==== Excerpt provided ====

# PIC HEAVY! An intro...Facebook kittie...for Leazie :0)



## OwnedByACat (Jan 11, 2008)

Geez, I haven't been in this part of the forum in a long time! I have to get over here more often! 

Since someone spotted him on Facebook, I thought I better introduce him. He has kind of a funny story. I was looking to add another black and white kitten, and when I spotted this one on Craigs List, I inquired to find out if the kitten was female, or male. I wanted female, and was happy to find out the kitten was female. Drove a couple hours to pick the kitten up, and didn't even check under the tail, I instantly fell in love, and the kitten was coming home either way. The little fuzz ball was way to fuzzy to tell anyway! LOL! But I never really questioned the owner, she was a dog breeder, and should know, right!? I believed the kitten was female until one day 3 or so weeks later when hubby commented on some questionable grooming methods the kitten was doing.  So, what we thought was a female, was in fact, a male! So we had to come up with a new name and everything! But we couldn't come up with something else, and he answered when we called Kitten anyway, so Kitten just stuck. What's in a name anyway!! We usually just call him Kit Kit, and he comes running. He's the biggest goofball ever! He loves attention, and follows us everywhere around the house like a dog.

So please meet Kitten!


----------



## OwnedByACat (Jan 11, 2008)




----------



## OwnedByACat (Jan 11, 2008)




----------



## Abbie (Jan 13, 2011)

Wow! He's absolutely lovely. I could just give him a big cuddle!


----------



## Heidi n Q (Nov 22, 2006)

Aaaaaaahhhhh. *_smiles_* He reminds me of Squirrely-Jo. He is simply gorgeous.


----------



## Pawsitively Nicole (Feb 12, 2011)

Oh my he is so incredibly beautiful! His eye and coat color are so vibrant.


----------



## my5kitties (Sep 13, 2005)

You really do need to come here more often, Geri. Kit is GORGEOUS!! How have Lucy and company taken to him?


----------



## katlover13 (Apr 15, 2008)

He is absolutely stunning! I love the b&w of him on the chair, he has such an inquisitive look on his face.
How old is he? He doesn't look like such a kitten in the later pics.


----------



## Susan (Mar 29, 2010)

He's absolutely gorgeous! And, Geri, your photography is amazing...you've managed to capture him in so many wonderful ways. If you lived close to Toronto, I'd hire you to photograph my girls!

==== Data ====

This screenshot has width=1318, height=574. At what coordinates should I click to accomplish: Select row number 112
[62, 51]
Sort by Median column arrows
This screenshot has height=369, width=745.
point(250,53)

====

Aim 1 -
Answer these questions about the forum thread about Kitten:
(a) On what site did the poster first spot the kitten?
(b) Whose comment led to the discovery that the kitten was male?
(c) What city does Susan mention in her reply?
Aim 2 - Summarize the forum thread about Kitten in two sentences.
Aim 3 - Continue the forum thread about Kitten, picking up after Susan's reply.
The data isn't needed here.

Final answer 1 -
(a) Craigs List
(b) The poster's husband ("hubby"), who commented on the kitten's grooming
(c) Toronto

Final answer 2 - The poster introduces a kitten that was meant to be female but turned out about three weeks later to be male, and says the name Kitten stuck, with "Kit Kit" as his usual call name and with him being an attention-loving goofball who follows them around like a dog. Other members reply praising his looks, and they ask how old he is and how Lucy and company have taken to him, while one also compliments the photography.

Final answer 3 -
----------



## Fran (Jan 9, 2008)

Ohhh! He is stunning! And your photos are magnificent!!! 

Fran


----------



## swimkris (Jul 17, 2010)

He's so cute, and great photos as usual! My childhood cat's name was Kitten too LOL


----------



## Time Bandit (Aug 17, 2010)

Wow, he's stunning! :love2 I particularly like the pic of him on the saddle with his paw up. Great photos as always Geri!


----------



## kittywitty (Jun 19, 2010)

That is one fine kitty. Love your pics, so stunning!


----------



## marie73 (Jul 12, 2006)

Kitten! :luv


----------



## OwnedByACat (Jan 11, 2008)

Thanks everybody! Appreciate the comments! 

I neglected to mention that Kitten also has another nickname that we've been calling him lately. Because when he curls up to sleep on the floor, with all that fuzz, he looks like a big old lump.......so we also call him Lumpy!!!  He don't care, just call him, and he comes running!!

He's just over 1 1/2........._I think_, so he's been with us a long while already. I know, I should have introduced him a long time ago, I just never got around to it I guess. 

One thing about Lumpy, he is a camera ham!!!!!! He's so easy to photograph, most of the time. He LOVES the cream colored curly fabric you see in some of the photos, and he will do ANYTHING to get to lay on it! :lol:


----------



## Sphynx4Me (Mar 5, 2011)

He's gorgeous...and beautiful photography! I bet he's one sweet boy


----------



## Kobster (Feb 1, 2007)

Oh my gatos! That is one STUNNING cat! The things you can find on craigslist these days. Amazing! Welcome to Catforum Kit kit!


----------



## Jan Rebecca (Oct 14, 2010)

Ohhh he's sooo darling!


----------



## konstargirl (Feb 4, 2011)

He's gorgeous! The photo makes him even more gorgeous.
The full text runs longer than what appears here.